Does any of this matter? Is consistency all that important an issue since it is so common and a feature of human expression? Yes, indeed. Consistency in moral judgment, ethical principles, and religious values displays honesty and integrity. Who can trust an academic to be objective and disinterested when he is so intolerant of differing points of view. Aren’t academics supposed to be the most on-the-one-hand-on-the-other rationalists in society, given to careful analysis and averse to subjective opinions?
Is a neighbor who loudly displays his conservative credentials believable when he votes to block a private enterprise which seeks to develop land in his residential preserve?
We are used to duplicity and self-serving inconsistency in politics; but isn’t Bernie Sanders, a man of proven integrity and lifelong adherence to the same principles he espoused as a young man worth serious consideration on that point alone?

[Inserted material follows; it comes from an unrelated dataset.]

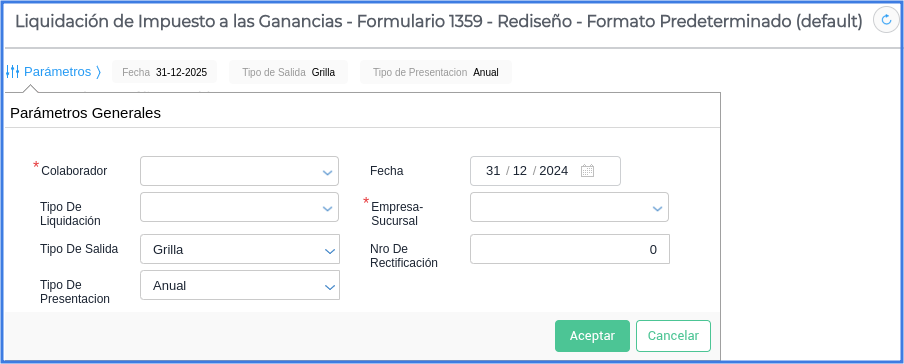Click the Nro De Rectificación input field
Screen dimensions: 904x364
[x=570, y=249]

Winston Churchill is revered because his unequivocal stance on Empire, the civilizing mission of Great Britain, and his heroic stand against the Nazis because of it. Churchill was no common politician, blowing with the wind, accommodating and complaisant. He was a statesman, orator, author, and historian; and all were consistent in their expression of his core beliefs.
www.otrcat.com
There is of course a scale of integrity. Isabella, one of the main characters in Shakespeare’s Measure for Measure is on the far right of the spectrum. She is so uncompromising in the valuation of her own virginity that she refuses to have sex with Angelo to save the life of her brother. She is consistent to a fault, and feels that once one has made a moral and religious commitment, nothing can or should change it. Politicians who lie, cheat, and steal; and then ask for forgiveness before returning to their lives of deception are at the other end.
Most of us are in the middle somewhere, caught at times in ethical dilemmas which force us to reconsider our beliefs, but in the main are self-serving and venal at heart.